Maryland today | UMD scientist helps fuel hopes for nuclear fusion

The article by lead author Matt Landreman, research associate at UMD’s Institute for Applied Electronics and Physics Research and co-author Elizabeth Paul Ph.D. ’20, a postdoctoral fellow at Princeton University at the U.S. Department of Energy’s Princeton Plasma Physics Laboratory (PPPL), details how to more precisely shape the enveloping magnetic fields within the device to create an unprecedented ability to hold fusion fuel together.

“The key was to develop software that lets you try new design methods quickly,” Paul said.

Stellarators, invented by Princeton astrophysicist and PPPL founder Lyman Spitzer in the 1950s, have long been upstaged by another class of devices called “tokamaks” in the global quest to produce fusion power. controlled. But recent developments in labs around the world have created a renewed interest in winding machines.

Fusion creates vast energy throughout the universe by combining light elements in the form of plasma, the hot, charged state of matter composed of free electrons and atomic nuclei (or ions) that make up 99% of the visible universe.

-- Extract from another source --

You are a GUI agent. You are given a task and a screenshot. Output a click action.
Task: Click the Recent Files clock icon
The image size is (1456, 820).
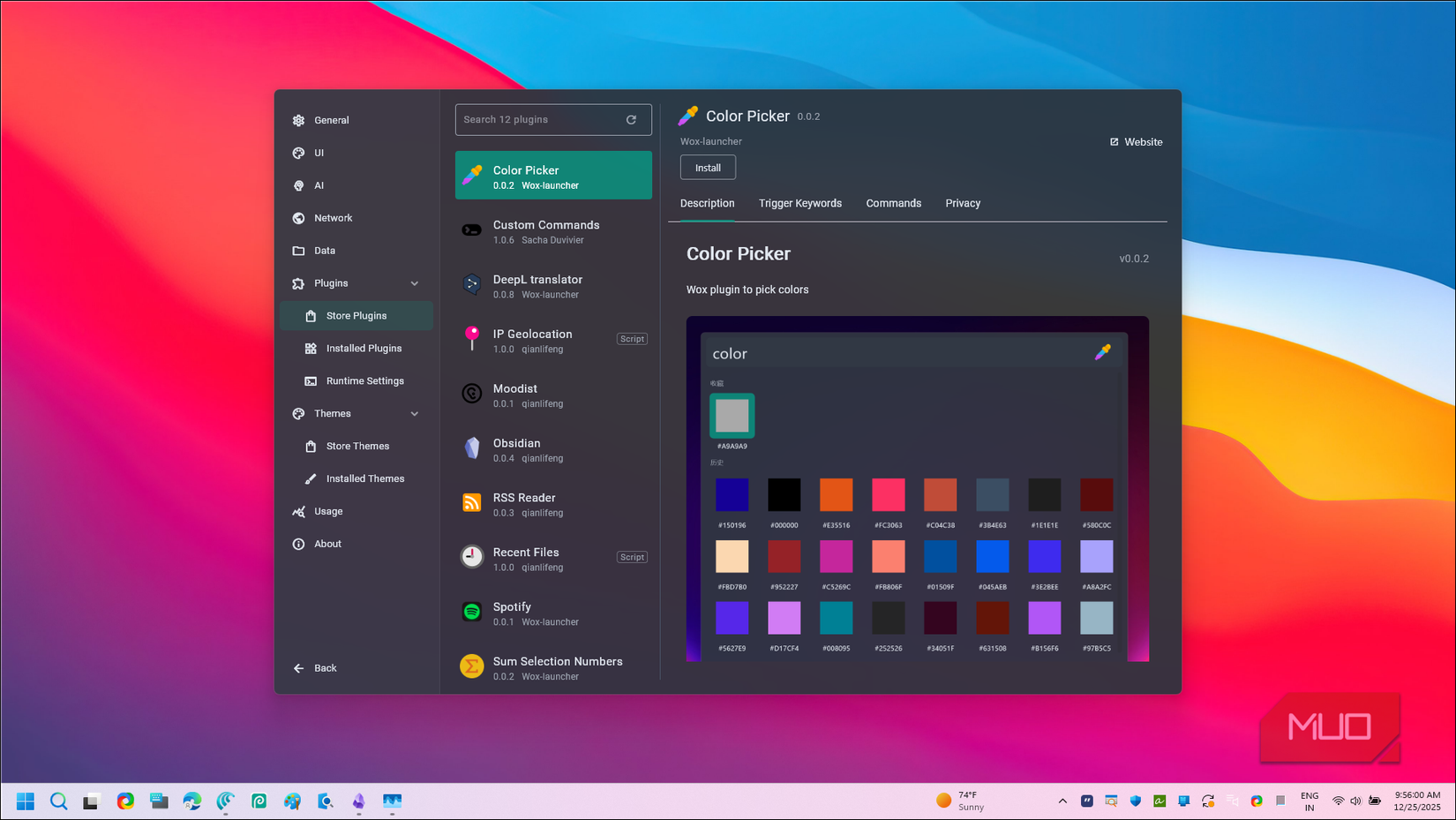[x=471, y=557]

Well-functioning Stellarators could produce lab versions of the process without risking the damaging disruptions faced by more widely used tokamak fusion facilities.

However, torsion magnetic fields in stellarators were less effective at confining plasma trajectories than symmetric donut-shaped fields in tokamaks, causing a large and sustained loss of the extreme heat needed to bring ions together to release fusion energy. Additionally, the complex coils that produce the star fields are difficult to design and build.

The new breakthrough produces so-called “quasisymmetry” in stellarators, nearly matching the symmetrical field-containment capability of a tokamak.

While scientists have long sought to produce near-symmetry in torsional stellarators, the new research is developing a trick to create it almost precisely. The trick uses new open-source software called SIMSOPT (Simons Optimization Suite) which is designed to optimize stellarators by slowly refining the simulated plasma boundary shape that delineates magnetic fields.

“The ability to automate things and quickly try things out with this new software makes those setups possible,” Landreman said.

Scientists could also apply the results to studying astrophysical problems, he said. In Germany, a team is developing a quasi-symmetrical stellarator to confine and study antimatter particles like those found in space.

“It’s exactly the same challenge as with the merger,” Landreman said. “You just have to make sure the particles stay contained.”

This article is based on a press release from the U.S. Department of Energy’s Princeton Plasma Physics Laboratory.